La decisione del governo di far proprio il ddl sicurezza è irrispettosa verso il Parlamento e verso la sua funzione nel nostro sistema
L’anno scorso, quando i ministri Nordio e Piantedosi presentarono alle Camere il disegno di legge sulla sicurezza, si sollevò un ampio dibattito sulla deriva securitaria del governo Meloni.
I nuovi reati, le aggravanti e gli aumenti di pena, l’irrigidimento dell’ordinamento penitenziario e l’incremento dei poteri di polizia sono stati oggetto di critiche estese per l’impronta panpenalista e propagandistica che recavano. Ma non avevamo ancora assistito al peggio. L’ultimo Consiglio dei ministri si è imposto sul procedimento di approvazione in corso in Parlamento e ha fatto proprio con decreto legge il progetto in esame alle Camere. Poiché al peggio non c’è fine, la parte più irrispettosa nei confronti della funzione parlamentare è stata la motivazione.

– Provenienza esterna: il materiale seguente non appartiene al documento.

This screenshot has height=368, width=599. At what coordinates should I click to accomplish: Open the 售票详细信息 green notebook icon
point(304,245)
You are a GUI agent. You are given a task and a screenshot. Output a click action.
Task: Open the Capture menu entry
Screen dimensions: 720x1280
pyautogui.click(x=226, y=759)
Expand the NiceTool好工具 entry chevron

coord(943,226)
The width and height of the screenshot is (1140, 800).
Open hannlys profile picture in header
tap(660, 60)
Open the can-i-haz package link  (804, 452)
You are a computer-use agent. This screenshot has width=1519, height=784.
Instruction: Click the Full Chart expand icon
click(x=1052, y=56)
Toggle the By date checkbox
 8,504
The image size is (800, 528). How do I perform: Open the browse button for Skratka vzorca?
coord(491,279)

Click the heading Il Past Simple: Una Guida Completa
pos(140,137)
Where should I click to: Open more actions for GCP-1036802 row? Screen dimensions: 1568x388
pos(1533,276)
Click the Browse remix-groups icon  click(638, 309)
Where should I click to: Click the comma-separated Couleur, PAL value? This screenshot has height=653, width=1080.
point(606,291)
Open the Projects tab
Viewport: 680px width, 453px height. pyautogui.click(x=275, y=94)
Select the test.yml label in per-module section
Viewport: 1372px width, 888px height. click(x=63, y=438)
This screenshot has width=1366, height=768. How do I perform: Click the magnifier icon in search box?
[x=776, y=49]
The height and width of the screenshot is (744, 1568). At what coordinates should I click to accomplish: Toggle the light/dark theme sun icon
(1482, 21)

Il ministro Piantedosi ha riconosciuto che il governo ha voluto in tal modo accelerare i tempi di approvazione e dare una data certa a un provvedimento «che è andato già troppo per le lunghe». Una delle differenze tra regimi autoritari e democrazie è la concezione del tempo. Un ostacolo all’efficienza per i primi, un elemento politico necessario per le seconde. Il tempo serve non solo a riflettere, ma soprattutto a garantire il confronto tra maggioranza e minoranze che è l’anima della funzione parlamentare.
Nel caso del ddl sulla sicurezza, l’insofferenza del governo si è manifestata sulla necessità di andare a una terza lettura per alcune modifiche richieste in Senato. Un’insofferenza alla natura stessa del Parlamento, che non è un semplice organo di ratifica del governo. La questione è grave per un motivo e seria per un altro. È grave perché dimostra l’indifferenza del governo per i più basilari principi dello Stato di diritto. La straordinaria necessità e urgenza che dovrebbero giustificare il ricorso al decreto legge si riducono alla volontà del governo di esibire un tempo certo di approvazione.
L’abuso dei decreti legge è una delle prassi illegittime più aperte e note del nostro sistema legislativo. Siamo persino indifferenti al fatto che vi si ricorra per disciplinare la materia penale. Ma un uso così platealmente acrobatico per superare l’esame parlamentare in corso riguarda l’equilibrio stesso che deve mantenersi tra governo e parlamento, prima ancora che l’esercizio della funzione legislativa. La questione è poi seria perché denota la fragilità della maggioranza di governo in parlamento. Difatti, delle due l’una. O i tempi di esame alle Camere sono stati quelli fisiologici e imposti dall’agenda parlamentare e da un approfondito e animato iter legislativo. O la discussione stava andando per le lunghe per via di un mancato accordo tra i gruppi di maggioranza, in particolare di Lega e FdI, stretti tra le fughe in avanti del primo e i dubbi nel frattempo incamerati dal secondo dopo i rilievi del Quirinale e i dubbi emersi durante le audizioni informali. Nel primo caso, l’iniziativa del governo sarebbe ai limiti della sovversione. Nel secondo caso, dimostrerebbe che non dispone della maggioranza parlamentare e debba ricorrere a forzature di questo grado per ottenere la maggioranza semplice necessaria ad approvare le leggi. E possibile che la realtà sia più banale.
Il principale partito di maggioranza ha dato un po’di agio politico alla Lega, in una fase interna non facile per le scelte che il governo deve compiere su altri fronti. Salvini su questo decreto ha puntato molto. Se poi le sue aspettative saranno ridotte a più miti propositi durante la conversione del decreto o persino per i rilievi che il Colle, in fase di emanazione dello stesso, potrebbe sollevare fino a rifiutarne la firma, il governo — a proposito di tempo — ne avrà comunque guadagnato un altro po’.